Wednesday, March 19, 2008

Tears of the Savior

Several nights ago, as I began to rock and nurse my baby to sleep, she bit me.  Now, this has happened before, and I can generally handle it.  But that night I went nuts.  I was startled at the violence of my own reaction.  "NO!" I yelled, and I pulled her away.  I called for my husband to come rock her, which really upset her because she wanted me, but for some reason I just had zero patience inside of me.  My husband took her, and I left with her crying uncontrollably in his arms.  Once she was finally asleep, I went in to look at her.  She was huddled against my husband, little choking sobs still coming out of her limp body as she lay there, asleep.  And I felt horrible.  Why couldn't I handle her in that moment?  The fury with which I reacted - it really startled me.  

Before I went to sleep, I had my evening prayer time.  I was so distraught over the way I had treated my daughter.  And I was really worried that maybe I had scarred her for life or something by just abandoning her in her tears.  I know, I know, this may be a "new mom" thing and I'll get over it by the third child, but in that moment the concern, the distress, the shock at how upset I became - these were very real to me.  And I brought them in prayer to God.

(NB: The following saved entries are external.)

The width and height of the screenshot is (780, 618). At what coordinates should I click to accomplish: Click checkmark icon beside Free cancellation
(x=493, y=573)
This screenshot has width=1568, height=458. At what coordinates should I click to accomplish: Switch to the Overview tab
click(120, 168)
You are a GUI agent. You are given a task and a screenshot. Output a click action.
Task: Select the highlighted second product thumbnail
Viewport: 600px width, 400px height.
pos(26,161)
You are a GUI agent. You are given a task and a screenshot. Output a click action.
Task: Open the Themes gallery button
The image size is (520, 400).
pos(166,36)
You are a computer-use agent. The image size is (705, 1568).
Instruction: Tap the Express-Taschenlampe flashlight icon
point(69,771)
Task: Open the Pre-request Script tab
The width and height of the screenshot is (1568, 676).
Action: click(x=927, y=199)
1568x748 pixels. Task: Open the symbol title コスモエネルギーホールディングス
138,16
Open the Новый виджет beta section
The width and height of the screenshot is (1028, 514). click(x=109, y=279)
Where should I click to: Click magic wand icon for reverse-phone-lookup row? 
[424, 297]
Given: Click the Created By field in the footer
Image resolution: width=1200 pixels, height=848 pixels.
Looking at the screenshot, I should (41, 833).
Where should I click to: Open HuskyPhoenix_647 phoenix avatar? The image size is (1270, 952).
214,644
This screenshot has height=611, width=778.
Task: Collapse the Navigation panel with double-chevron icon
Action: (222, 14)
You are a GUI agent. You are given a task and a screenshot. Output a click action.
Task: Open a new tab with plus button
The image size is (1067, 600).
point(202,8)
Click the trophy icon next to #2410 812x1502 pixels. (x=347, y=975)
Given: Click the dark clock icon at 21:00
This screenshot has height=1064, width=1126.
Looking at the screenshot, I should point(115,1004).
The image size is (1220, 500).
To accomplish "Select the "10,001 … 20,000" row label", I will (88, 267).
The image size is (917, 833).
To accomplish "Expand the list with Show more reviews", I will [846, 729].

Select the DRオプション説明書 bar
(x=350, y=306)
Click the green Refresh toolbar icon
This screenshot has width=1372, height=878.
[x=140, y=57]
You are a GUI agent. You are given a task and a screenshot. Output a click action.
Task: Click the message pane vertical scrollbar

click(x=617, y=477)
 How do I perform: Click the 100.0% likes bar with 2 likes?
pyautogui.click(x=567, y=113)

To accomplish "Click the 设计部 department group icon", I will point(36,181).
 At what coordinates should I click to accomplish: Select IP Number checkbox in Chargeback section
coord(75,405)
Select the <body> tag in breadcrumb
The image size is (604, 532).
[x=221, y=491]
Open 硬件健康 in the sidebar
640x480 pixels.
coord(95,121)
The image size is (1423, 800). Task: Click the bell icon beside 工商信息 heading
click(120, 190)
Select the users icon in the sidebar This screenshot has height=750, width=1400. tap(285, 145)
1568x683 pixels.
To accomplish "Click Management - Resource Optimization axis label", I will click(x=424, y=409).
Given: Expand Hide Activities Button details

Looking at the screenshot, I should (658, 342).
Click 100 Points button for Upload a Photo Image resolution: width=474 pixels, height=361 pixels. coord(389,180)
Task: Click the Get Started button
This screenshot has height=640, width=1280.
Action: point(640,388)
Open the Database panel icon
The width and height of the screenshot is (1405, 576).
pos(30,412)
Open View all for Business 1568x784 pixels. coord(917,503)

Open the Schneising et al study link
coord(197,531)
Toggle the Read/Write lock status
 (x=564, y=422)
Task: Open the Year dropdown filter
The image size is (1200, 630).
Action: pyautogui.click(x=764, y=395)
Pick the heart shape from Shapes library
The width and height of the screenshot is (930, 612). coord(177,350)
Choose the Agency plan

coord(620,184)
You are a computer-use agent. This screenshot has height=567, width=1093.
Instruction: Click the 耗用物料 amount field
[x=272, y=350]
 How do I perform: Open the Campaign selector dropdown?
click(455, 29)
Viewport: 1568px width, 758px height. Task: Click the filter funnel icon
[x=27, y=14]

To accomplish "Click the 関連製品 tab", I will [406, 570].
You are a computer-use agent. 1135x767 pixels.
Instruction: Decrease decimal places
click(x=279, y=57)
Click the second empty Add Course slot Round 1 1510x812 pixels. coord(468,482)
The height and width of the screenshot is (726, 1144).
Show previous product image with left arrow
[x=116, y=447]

As I sat there, praying, I saw the image of Christ, grieving over the sins of the world, agonizing on the cross.  As I imagined this image, his tears and my daughter's tears of distress became one.  My sin caused both.  In their unity, my daughter's grief became less life-threatening.  Not because my sinning against her somehow isn't really all that bad, but because the cross confronts the depth of the badness and goes deeper still.  It embraces her cry along with the cries of every human being who live in a world with broken people who break each other over and over again from the moment of birth, sometimes without even knowing it, and often dismissively.  And insofar as the cross is redemptive, it offers the very real potential for the genuine redemption of all this grief, including the redemption of my daughter's tears that night.

What is more, as I imagined this image of Christ, his tears and my tears became one.  That God would send his Son to die on the cross - so great must be his grief over the sinfulness of the world.  I, too, in that moment, deeply grieved the limitations of my flesh in raising my daughter.  God didn't tell me I was over-reacting.  He grieved with me.  And he offers me the cross as his powerful answer to this grief.  Thanks be to God that there is genuine power in the cross for the redemption of my own heart - a heart that does not yet love perfectly.

2 comments:

Kristi said...

Isn't it amazing how much we need the gospel just to get through each day?
I know that feeling of shock over a sinful reaction...but then, just as you experienced, that overwhelmed feeling when you realize that that's what Christ died for.

Thanks for the reminder. I simply can't get enough of this stuff!

Stephen Taylor said...

As I read your post I thought the important of taking "little moments" of our lives to God in prayer, and what a difference it makes. Instead of just "writing off" your reaction to your child as the result of a stressful day, you allowed it to mature to an epiphany, which through your sharing, has now blessed us.